Say I want a function that changes the value of a named column in a given row number of a DataFrame.
One option is to find the column's location and use iloc, like that:
def ChangeValue(df, rowNumber, fieldName, newValue):
columnNumber = df.columns.get_loc(fieldName)
df.iloc[rowNumber, columnNumber] = newValue
But I wonder if there is a way to use the magic of iloc and loc in one go, and skip the manual conversion.
Any ideas?
I suggest just using iloc combined with the Index.get_loc method. eg:
df.iloc[0:10, df.columns.get_loc('column_name')]
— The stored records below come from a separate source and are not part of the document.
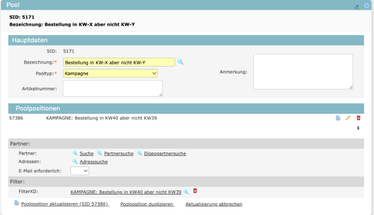Click into the Artikelnummer text area

(x=112, y=88)
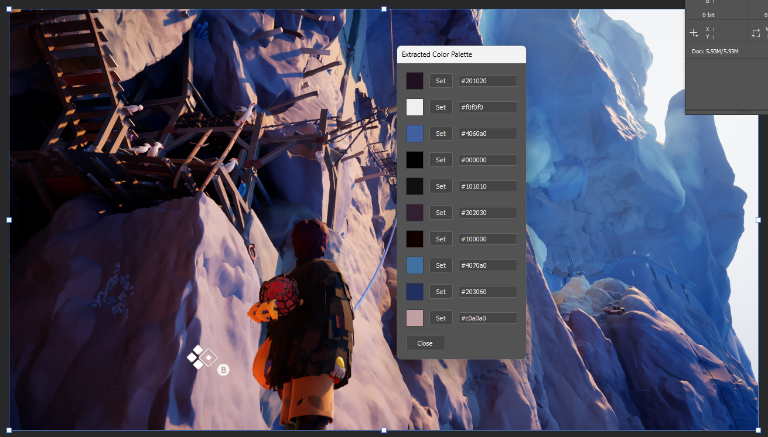Click the top-left corner transform handle
Image resolution: width=768 pixels, height=437 pixels.
point(9,9)
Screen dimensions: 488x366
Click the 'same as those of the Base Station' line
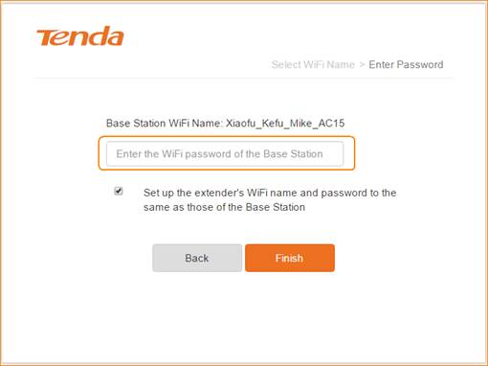coord(224,207)
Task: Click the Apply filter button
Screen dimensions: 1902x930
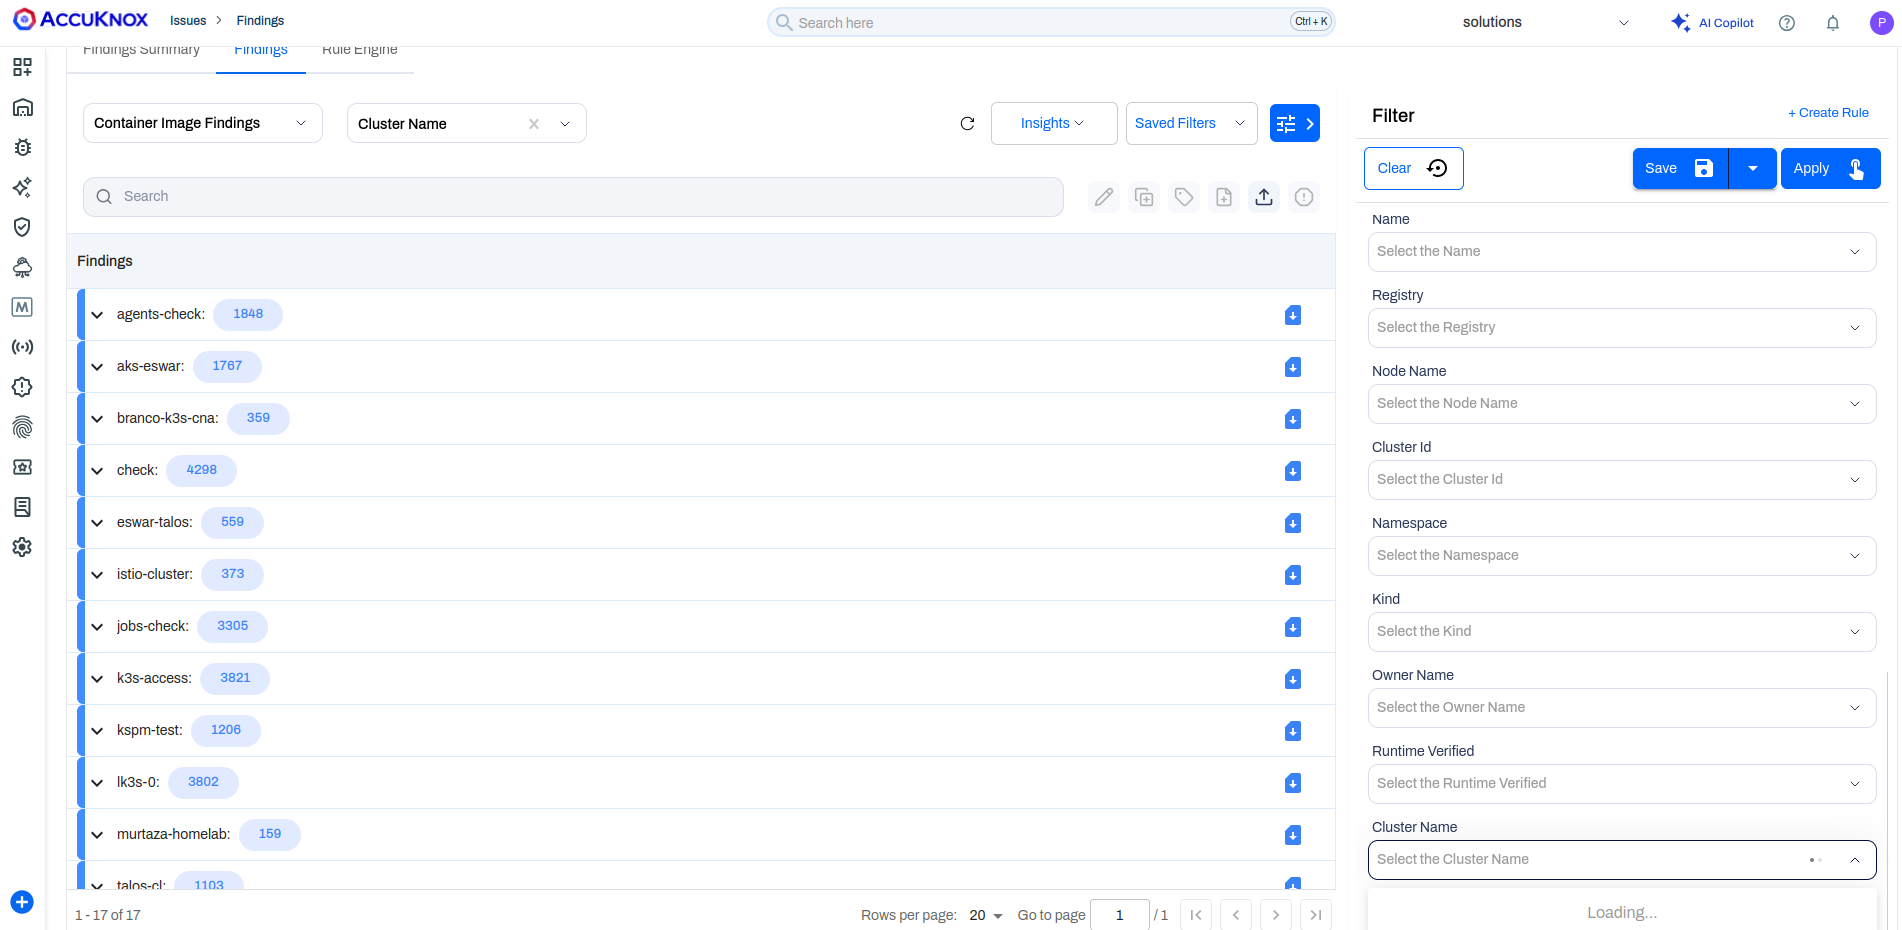Action: [1830, 168]
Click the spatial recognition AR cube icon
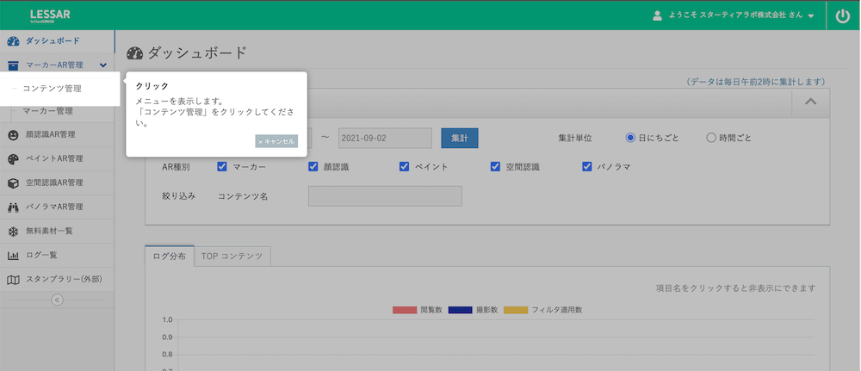 (x=13, y=183)
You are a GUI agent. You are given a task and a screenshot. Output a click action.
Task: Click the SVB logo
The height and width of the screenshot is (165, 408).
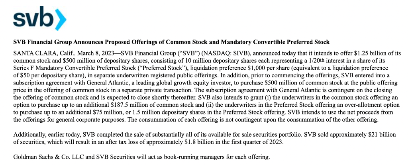click(x=39, y=18)
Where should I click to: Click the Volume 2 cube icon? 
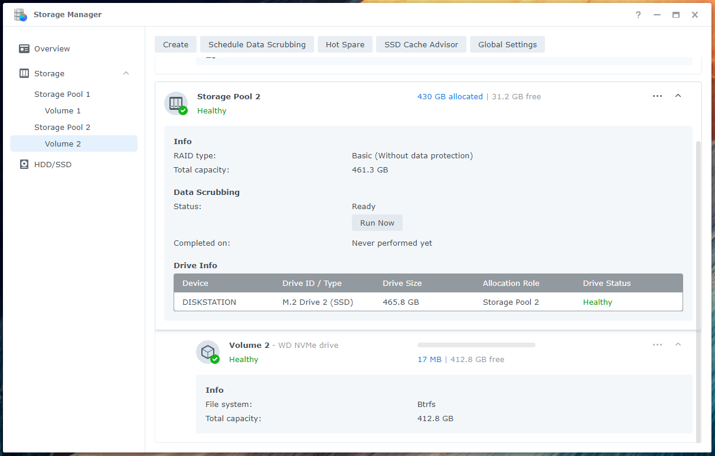point(208,351)
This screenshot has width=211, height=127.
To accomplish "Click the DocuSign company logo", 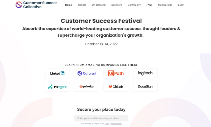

A bit clumsy, but simple enough.
MultiIndex has both get_loc and get_locs which takes a sequence; unfortunately Index just seems to have the former.
Using loc
One has to resort to either employing integer location iloc all the way —as suggested in this answer,— or using plain location loc all the way, as shown here:
df.loc[df.index[[0, 7, 13]], 'column_name']
According to this answer,
ix usually tries to behave like loc but falls back to behaving like iloc if the label is not in the index.
So you should especially be able to use df.ix[rowNumber, fieldname] in case type(df.index) != type(rowNumber).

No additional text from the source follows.